**Your task**
Show all lines of the entries in which the word "every" is found.

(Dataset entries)

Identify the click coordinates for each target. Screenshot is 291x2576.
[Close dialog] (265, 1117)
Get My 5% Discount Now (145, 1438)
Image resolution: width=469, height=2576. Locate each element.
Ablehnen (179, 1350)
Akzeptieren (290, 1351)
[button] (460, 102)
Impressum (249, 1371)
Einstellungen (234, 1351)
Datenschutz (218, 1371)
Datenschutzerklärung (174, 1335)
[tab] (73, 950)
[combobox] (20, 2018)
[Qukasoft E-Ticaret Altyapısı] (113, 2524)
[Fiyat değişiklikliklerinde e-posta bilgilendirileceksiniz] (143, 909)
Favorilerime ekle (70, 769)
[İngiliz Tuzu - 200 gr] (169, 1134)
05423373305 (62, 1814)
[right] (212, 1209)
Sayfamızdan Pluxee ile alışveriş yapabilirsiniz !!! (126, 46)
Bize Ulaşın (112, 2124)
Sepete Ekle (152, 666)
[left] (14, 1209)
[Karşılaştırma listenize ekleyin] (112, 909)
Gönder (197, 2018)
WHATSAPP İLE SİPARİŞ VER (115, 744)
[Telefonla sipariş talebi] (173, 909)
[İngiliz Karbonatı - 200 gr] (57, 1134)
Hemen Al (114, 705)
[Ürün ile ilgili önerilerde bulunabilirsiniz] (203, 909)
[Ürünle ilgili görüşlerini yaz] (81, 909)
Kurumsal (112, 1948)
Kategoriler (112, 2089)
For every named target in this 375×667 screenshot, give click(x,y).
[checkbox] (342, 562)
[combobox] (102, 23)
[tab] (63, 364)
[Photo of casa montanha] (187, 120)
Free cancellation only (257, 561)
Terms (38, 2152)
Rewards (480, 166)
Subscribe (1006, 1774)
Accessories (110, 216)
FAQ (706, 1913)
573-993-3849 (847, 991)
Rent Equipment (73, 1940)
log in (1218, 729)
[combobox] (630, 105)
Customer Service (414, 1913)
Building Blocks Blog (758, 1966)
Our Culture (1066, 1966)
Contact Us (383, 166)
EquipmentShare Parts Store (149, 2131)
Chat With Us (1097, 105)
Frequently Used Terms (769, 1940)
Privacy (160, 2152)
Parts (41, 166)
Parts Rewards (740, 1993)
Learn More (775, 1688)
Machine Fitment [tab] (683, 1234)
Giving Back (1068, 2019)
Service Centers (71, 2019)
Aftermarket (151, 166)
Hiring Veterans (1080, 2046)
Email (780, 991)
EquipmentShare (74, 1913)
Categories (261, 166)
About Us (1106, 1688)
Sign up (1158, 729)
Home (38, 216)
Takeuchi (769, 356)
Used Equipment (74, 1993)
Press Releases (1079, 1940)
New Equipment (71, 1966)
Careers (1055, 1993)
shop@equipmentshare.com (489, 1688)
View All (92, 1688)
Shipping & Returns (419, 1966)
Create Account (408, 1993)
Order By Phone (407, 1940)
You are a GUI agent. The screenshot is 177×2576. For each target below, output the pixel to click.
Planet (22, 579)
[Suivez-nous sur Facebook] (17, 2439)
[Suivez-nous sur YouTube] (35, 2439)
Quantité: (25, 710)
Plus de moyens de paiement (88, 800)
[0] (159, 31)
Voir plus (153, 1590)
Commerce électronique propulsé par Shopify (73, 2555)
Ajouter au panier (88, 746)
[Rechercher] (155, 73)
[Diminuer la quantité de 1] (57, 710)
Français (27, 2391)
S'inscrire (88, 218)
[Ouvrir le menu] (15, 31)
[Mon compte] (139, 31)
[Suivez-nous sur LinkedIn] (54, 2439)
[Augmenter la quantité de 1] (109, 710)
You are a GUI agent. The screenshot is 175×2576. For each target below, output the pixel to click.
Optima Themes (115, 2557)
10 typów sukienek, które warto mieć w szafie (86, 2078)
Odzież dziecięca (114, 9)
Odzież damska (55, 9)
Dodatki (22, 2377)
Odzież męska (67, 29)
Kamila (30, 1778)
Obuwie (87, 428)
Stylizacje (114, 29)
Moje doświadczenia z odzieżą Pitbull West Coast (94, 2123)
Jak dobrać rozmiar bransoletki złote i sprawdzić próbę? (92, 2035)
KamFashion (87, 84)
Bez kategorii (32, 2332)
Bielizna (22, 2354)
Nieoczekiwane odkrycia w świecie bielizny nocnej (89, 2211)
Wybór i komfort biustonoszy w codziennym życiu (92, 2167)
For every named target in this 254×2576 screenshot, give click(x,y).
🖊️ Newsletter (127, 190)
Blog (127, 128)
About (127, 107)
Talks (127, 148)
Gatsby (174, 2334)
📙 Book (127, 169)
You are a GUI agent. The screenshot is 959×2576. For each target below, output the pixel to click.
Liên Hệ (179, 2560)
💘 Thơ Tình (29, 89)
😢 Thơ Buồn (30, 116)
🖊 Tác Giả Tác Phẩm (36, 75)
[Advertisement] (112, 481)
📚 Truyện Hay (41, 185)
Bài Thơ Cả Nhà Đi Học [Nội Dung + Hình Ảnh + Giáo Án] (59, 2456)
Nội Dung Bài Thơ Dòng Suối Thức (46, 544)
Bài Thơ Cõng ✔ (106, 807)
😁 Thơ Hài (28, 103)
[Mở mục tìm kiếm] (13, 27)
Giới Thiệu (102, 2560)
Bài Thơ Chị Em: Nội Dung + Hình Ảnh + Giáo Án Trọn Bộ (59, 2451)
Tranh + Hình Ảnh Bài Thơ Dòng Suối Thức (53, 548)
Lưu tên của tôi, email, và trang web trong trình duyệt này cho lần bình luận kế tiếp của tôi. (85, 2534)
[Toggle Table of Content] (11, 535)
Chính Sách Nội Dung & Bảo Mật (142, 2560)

**Written response**
For every named target in this 375×667 screenshot, give click(x,y).
For every named target in this 254×2576 screenshot, give click(x,y).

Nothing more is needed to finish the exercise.